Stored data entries

┌──

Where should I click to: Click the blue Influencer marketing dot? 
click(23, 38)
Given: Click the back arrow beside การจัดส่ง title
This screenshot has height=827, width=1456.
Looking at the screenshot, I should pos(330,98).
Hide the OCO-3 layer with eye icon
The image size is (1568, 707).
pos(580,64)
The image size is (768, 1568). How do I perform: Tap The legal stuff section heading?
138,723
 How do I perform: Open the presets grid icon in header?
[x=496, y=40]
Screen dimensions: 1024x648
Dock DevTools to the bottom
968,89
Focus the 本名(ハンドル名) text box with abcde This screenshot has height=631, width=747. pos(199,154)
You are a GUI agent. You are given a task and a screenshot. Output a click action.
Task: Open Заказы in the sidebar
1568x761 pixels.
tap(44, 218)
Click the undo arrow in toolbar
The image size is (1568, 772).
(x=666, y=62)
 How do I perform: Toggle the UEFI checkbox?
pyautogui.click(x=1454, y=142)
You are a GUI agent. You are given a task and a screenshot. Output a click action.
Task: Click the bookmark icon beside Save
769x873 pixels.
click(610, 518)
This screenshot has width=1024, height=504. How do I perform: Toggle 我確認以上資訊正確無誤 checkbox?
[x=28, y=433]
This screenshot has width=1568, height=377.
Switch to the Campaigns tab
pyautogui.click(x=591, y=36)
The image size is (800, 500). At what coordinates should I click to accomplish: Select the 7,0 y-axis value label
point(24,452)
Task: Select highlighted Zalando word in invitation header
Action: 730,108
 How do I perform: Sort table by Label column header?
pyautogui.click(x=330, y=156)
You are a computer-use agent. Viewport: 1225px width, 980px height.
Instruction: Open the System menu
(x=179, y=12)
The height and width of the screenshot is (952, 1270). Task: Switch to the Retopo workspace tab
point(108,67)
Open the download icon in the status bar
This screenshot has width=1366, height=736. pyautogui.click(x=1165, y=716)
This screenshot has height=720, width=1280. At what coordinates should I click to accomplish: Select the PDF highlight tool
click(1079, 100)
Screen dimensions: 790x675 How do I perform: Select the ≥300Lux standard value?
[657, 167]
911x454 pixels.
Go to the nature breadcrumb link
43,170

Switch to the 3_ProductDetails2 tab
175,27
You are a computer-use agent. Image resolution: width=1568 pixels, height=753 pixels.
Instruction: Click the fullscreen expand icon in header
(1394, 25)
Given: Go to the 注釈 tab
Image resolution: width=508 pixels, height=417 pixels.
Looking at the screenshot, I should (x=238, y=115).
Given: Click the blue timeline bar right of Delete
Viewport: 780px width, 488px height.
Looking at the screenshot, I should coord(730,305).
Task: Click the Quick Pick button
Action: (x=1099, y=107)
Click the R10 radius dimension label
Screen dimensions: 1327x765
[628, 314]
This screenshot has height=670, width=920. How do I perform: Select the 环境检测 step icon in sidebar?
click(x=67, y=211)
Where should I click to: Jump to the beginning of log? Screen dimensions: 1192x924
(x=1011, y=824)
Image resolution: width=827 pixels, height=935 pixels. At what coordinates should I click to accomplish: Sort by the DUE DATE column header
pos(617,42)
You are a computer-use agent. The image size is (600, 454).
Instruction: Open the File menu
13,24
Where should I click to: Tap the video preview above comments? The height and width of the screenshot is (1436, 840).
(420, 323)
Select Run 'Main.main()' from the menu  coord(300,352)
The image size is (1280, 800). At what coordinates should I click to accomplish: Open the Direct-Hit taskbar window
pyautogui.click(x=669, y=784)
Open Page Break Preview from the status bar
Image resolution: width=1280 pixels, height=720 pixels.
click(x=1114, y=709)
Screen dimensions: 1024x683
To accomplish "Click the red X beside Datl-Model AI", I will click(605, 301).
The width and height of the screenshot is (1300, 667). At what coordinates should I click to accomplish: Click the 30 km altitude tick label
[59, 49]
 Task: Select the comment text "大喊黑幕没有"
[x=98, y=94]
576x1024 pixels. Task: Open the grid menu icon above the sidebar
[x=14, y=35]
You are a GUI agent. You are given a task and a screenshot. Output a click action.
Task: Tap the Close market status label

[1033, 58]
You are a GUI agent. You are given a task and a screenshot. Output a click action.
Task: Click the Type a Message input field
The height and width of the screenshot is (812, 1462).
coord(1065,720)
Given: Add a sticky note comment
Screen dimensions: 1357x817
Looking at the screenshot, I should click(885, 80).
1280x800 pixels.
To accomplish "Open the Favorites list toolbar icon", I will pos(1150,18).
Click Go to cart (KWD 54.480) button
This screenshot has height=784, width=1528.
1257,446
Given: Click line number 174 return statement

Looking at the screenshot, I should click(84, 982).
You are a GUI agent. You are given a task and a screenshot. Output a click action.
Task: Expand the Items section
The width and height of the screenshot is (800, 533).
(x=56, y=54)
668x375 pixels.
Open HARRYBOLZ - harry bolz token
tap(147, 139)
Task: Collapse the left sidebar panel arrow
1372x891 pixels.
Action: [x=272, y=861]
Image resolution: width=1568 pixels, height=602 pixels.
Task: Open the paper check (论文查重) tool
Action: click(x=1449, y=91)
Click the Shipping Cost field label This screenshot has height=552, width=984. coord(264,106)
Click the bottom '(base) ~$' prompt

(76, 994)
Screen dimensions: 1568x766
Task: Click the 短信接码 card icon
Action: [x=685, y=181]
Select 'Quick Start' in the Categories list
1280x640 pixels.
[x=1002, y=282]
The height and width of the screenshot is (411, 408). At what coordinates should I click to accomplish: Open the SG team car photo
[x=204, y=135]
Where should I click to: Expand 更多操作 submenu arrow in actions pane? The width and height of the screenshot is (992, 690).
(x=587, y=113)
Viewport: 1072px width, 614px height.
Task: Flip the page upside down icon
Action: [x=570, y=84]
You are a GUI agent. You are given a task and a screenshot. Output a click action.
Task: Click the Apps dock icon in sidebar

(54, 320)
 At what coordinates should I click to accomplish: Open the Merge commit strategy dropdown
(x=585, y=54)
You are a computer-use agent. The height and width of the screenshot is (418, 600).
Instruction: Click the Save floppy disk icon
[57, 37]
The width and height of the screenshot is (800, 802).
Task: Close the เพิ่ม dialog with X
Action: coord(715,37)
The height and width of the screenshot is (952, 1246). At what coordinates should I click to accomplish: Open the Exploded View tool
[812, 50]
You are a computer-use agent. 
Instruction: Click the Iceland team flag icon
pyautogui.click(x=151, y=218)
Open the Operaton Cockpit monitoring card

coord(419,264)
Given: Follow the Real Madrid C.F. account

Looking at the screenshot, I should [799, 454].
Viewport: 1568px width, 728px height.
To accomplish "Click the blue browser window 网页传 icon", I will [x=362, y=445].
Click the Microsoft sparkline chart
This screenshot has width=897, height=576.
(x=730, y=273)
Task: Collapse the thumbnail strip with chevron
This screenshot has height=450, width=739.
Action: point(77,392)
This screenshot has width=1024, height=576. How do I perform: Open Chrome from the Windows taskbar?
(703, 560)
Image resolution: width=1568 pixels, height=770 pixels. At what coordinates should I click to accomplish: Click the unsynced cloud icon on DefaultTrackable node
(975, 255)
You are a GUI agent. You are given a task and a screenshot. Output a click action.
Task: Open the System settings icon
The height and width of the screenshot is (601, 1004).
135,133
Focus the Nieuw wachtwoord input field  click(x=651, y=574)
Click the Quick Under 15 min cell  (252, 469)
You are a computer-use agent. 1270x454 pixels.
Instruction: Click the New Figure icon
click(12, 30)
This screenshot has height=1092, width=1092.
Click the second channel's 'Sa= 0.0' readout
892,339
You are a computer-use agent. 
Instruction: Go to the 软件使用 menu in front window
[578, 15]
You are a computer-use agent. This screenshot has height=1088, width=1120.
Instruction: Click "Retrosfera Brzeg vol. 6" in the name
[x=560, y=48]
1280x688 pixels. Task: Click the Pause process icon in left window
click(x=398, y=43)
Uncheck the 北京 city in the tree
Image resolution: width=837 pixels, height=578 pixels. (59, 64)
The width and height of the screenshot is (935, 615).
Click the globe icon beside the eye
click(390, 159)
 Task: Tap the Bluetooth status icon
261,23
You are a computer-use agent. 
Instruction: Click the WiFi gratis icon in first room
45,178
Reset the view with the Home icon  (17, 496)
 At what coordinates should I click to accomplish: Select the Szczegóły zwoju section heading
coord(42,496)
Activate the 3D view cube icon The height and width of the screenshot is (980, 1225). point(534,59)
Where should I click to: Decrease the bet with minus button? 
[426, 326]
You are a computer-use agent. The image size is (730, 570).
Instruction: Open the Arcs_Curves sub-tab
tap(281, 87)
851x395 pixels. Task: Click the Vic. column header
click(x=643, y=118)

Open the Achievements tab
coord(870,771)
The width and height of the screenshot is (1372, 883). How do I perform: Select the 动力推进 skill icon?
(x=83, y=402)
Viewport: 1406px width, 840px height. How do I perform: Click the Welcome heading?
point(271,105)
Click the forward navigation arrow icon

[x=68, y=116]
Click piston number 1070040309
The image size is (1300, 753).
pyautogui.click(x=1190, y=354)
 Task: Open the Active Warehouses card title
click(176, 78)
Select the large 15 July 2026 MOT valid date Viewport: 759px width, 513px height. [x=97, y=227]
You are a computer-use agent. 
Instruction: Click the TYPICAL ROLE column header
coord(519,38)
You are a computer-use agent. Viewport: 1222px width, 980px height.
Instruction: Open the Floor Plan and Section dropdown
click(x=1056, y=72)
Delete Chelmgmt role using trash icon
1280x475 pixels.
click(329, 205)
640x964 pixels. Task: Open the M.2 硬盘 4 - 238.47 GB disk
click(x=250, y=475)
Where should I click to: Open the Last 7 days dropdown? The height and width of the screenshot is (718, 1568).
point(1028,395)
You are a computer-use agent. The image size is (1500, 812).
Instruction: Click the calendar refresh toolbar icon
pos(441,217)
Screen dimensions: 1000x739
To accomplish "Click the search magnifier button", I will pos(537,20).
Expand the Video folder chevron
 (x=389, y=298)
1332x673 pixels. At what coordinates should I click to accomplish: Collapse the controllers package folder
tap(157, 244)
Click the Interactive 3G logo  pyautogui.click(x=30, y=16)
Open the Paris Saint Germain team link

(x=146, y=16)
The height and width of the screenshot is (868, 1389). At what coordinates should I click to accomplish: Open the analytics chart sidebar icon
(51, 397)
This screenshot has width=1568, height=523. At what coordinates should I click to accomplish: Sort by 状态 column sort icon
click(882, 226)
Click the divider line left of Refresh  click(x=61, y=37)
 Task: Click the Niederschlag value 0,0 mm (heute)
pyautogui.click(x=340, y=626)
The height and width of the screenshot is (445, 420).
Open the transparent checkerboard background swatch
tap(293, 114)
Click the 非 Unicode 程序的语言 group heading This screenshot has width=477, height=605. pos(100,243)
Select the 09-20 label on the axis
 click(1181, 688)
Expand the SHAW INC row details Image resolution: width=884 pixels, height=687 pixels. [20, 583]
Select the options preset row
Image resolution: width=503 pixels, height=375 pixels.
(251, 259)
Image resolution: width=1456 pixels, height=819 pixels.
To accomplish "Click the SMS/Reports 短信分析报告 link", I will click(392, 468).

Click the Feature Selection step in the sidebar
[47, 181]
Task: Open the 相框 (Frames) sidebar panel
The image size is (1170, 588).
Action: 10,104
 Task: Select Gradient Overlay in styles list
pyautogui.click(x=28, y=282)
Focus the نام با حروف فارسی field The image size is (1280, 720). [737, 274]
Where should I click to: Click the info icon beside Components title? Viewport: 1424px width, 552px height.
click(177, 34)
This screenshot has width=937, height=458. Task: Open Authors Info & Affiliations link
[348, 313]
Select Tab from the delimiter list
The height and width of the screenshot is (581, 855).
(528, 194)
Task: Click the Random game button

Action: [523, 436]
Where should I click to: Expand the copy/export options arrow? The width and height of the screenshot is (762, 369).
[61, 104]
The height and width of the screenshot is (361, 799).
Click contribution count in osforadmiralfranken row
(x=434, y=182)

└──

Task details: Reproduce word for word the lines of the records above, beginning at the first and ending with the line where "Task: Open Заказы in the sidebar" appears, and nothing past it.

Solution to the exercise:
Where should I click to: Click the blue Influencer marketing dot? 
click(23, 38)
Given: Click the back arrow beside การจัดส่ง title
This screenshot has height=827, width=1456.
Looking at the screenshot, I should pos(330,98).
Hide the OCO-3 layer with eye icon
The image size is (1568, 707).
pos(580,64)
The image size is (768, 1568). How do I perform: Tap The legal stuff section heading?
138,723
 How do I perform: Open the presets grid icon in header?
[x=496, y=40]
Screen dimensions: 1024x648
Dock DevTools to the bottom
968,89
Focus the 本名(ハンドル名) text box with abcde This screenshot has height=631, width=747. pos(199,154)
You are a GUI agent. You are given a task and a screenshot. Output a click action.
Task: Open Заказы in the sidebar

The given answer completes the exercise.